I mean, once you deal with your own son assaulting you and getting to the point where even love isn’t enough or your ex-wife trying to cut you off from your (other) kid, even BASIC looks easy, right? The last couple of weeks have been emotional papercuts compared to the emotional stab wounds I’ve endured.
I’m not telling you (and the world) this because I want sympathy. I appreciate the thought, but I don’t deserve a cookie for failing.
I’m telling you this because I routinely get people asking me how I do it all. How I manage to do All The Things. One cost is that sometimes my sink is a disaster area.
Another cost – and one I often forget to think about – is that I usually have just barely enough spoons.
Occasionally, Sarah Hans has called me her mentor. Maybe that was true at one point, but it’s not true now.

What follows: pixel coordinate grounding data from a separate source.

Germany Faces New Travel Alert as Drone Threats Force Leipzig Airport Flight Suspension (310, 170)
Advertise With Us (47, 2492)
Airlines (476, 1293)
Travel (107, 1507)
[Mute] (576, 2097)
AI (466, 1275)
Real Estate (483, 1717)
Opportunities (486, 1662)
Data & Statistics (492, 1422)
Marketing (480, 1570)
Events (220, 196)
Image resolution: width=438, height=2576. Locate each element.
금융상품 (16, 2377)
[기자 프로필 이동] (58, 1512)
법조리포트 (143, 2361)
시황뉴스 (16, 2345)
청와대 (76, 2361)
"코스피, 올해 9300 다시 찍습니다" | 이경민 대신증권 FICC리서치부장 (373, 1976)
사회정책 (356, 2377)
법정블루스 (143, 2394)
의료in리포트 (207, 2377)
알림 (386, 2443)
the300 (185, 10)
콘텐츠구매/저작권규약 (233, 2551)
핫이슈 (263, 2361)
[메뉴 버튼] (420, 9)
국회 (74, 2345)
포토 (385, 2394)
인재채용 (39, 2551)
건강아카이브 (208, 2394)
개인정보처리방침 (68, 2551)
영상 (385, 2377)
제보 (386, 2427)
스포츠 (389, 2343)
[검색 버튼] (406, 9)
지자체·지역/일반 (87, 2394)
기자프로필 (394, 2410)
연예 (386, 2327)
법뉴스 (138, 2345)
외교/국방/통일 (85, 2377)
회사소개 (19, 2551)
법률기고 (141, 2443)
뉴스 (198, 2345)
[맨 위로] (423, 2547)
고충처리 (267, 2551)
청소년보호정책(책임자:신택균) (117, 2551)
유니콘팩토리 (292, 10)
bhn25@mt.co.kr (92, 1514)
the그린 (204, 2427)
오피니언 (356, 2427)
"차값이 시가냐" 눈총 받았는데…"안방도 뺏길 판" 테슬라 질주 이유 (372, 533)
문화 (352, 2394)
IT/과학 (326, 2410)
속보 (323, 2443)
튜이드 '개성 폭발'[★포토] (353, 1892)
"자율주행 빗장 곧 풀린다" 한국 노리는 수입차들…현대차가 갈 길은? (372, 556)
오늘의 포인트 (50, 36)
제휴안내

She realized a couple of months ago the value of quitting.
Listen to her on this.
And while I’ve cut down some things and delayed others, I’ve not done enough cutting back – and there are things that need to get done.
So for those of you who are waiting on me for projects and feedback, it’s going to be a little while. I’m also looking for an intern – at least through the end of the year – to try to ensure that I do right by folks I’ve already committed to.